Task brief: Reproduce verbatim the lines beginning with the one containing "The image size is (739, 493)." and ending with the one containing "Click the right", both included.

Information supplied:
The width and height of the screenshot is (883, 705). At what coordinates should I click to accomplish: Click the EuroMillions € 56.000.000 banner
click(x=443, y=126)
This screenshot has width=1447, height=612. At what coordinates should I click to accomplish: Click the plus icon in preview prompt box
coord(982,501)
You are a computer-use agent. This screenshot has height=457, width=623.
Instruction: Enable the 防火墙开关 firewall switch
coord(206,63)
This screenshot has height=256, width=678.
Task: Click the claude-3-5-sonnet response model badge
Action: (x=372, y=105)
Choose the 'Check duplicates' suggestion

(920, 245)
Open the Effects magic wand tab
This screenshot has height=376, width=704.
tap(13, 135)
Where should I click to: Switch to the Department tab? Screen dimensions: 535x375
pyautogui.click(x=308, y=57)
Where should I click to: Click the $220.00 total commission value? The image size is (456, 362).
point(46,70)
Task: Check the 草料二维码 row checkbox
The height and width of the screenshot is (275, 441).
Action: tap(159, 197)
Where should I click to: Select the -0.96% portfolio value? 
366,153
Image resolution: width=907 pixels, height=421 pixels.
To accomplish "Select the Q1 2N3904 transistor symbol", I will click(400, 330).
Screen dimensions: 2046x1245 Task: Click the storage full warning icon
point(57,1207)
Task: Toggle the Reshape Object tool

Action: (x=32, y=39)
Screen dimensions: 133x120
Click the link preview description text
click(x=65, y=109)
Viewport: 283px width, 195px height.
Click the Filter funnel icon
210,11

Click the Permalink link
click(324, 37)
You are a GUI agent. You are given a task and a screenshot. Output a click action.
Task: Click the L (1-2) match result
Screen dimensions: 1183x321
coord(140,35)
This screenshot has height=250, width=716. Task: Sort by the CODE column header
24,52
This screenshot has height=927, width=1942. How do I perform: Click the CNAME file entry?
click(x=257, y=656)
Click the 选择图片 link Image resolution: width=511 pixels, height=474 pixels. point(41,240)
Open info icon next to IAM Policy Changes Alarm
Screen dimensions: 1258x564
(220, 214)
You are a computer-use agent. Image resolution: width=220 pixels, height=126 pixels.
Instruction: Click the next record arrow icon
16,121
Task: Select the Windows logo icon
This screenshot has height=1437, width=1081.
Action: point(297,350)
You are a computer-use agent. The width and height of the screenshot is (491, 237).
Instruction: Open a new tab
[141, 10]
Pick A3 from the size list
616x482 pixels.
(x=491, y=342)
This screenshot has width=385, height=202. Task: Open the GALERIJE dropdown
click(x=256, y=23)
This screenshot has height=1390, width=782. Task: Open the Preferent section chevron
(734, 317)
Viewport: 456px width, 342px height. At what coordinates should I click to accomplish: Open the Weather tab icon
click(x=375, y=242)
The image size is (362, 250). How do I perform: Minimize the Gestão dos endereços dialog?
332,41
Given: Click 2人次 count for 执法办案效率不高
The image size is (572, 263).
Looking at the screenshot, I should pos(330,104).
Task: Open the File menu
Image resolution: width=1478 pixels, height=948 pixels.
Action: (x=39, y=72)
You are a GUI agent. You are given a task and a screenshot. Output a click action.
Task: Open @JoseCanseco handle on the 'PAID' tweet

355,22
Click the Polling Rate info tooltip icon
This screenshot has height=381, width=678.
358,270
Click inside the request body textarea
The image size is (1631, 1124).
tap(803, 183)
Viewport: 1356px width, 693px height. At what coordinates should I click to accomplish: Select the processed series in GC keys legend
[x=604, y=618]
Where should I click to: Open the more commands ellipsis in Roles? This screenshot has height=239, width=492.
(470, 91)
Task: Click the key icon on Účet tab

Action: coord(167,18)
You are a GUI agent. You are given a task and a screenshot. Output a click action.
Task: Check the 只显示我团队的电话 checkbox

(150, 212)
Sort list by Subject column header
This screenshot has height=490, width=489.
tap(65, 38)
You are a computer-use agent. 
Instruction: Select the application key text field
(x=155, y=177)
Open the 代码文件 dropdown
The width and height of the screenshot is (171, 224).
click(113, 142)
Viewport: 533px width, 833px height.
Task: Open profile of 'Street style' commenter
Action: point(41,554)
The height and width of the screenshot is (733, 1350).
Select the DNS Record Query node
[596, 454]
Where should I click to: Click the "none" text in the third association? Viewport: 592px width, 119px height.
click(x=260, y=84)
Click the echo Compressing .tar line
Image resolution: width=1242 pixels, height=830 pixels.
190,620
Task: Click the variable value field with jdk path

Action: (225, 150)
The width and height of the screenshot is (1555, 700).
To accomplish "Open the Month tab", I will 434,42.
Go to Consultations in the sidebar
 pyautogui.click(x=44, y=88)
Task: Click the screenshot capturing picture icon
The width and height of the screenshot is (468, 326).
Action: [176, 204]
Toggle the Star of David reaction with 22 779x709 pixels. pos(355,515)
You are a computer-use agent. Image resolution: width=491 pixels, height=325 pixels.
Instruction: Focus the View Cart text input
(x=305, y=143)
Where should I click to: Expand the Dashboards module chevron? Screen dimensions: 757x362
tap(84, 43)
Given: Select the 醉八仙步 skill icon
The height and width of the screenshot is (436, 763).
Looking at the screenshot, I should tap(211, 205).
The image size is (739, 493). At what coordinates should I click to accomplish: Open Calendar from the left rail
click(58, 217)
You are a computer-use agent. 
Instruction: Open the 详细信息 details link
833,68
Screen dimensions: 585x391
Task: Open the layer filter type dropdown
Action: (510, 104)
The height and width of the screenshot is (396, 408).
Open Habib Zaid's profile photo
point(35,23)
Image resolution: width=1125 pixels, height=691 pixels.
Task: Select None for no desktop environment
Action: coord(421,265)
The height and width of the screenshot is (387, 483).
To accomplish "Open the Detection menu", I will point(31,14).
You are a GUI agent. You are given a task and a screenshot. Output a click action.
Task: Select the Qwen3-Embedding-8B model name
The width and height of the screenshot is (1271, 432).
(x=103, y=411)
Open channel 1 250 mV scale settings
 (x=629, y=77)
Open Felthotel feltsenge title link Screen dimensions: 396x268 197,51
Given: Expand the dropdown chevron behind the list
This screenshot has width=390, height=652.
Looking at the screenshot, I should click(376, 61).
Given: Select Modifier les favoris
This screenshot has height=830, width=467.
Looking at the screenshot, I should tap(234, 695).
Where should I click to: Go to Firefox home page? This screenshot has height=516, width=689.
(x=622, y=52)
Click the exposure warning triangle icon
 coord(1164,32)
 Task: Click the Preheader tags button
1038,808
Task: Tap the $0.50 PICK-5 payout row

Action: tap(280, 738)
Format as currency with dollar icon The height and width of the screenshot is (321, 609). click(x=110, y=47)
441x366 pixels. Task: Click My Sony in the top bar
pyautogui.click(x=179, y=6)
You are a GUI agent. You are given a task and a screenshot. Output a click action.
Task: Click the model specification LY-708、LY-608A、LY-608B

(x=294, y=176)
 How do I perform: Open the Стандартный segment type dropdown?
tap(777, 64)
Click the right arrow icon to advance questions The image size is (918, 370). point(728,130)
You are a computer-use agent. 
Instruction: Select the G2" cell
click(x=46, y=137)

Correct result:
The image size is (739, 493). At what coordinates should I click to accomplish: Open Calendar from the left rail
click(58, 217)
You are a computer-use agent. 
Instruction: Open the 详细信息 details link
833,68
Screen dimensions: 585x391
Task: Open the layer filter type dropdown
Action: (510, 104)
The height and width of the screenshot is (396, 408).
Open Habib Zaid's profile photo
point(35,23)
Image resolution: width=1125 pixels, height=691 pixels.
Task: Select None for no desktop environment
Action: coord(421,265)
The height and width of the screenshot is (387, 483).
To accomplish "Open the Detection menu", I will point(31,14).
You are a GUI agent. You are given a task and a screenshot. Output a click action.
Task: Select the Qwen3-Embedding-8B model name
The width and height of the screenshot is (1271, 432).
(x=103, y=411)
Open channel 1 250 mV scale settings
 (x=629, y=77)
Open Felthotel feltsenge title link Screen dimensions: 396x268 197,51
Given: Expand the dropdown chevron behind the list
This screenshot has width=390, height=652.
Looking at the screenshot, I should click(376, 61).
Given: Select Modifier les favoris
This screenshot has height=830, width=467.
Looking at the screenshot, I should tap(234, 695).
Where should I click to: Go to Firefox home page? This screenshot has height=516, width=689.
(x=622, y=52)
Click the exposure warning triangle icon
 coord(1164,32)
 Task: Click the Preheader tags button
1038,808
Task: Tap the $0.50 PICK-5 payout row

Action: tap(280, 738)
Format as currency with dollar icon The height and width of the screenshot is (321, 609). click(x=110, y=47)
441x366 pixels. Task: Click My Sony in the top bar
pyautogui.click(x=179, y=6)
You are a GUI agent. You are given a task and a screenshot. Output a click action.
Task: Click the model specification LY-708、LY-608A、LY-608B

(x=294, y=176)
 How do I perform: Open the Стандартный segment type dropdown?
tap(777, 64)
Click the right arrow icon to advance questions The image size is (918, 370). point(728,130)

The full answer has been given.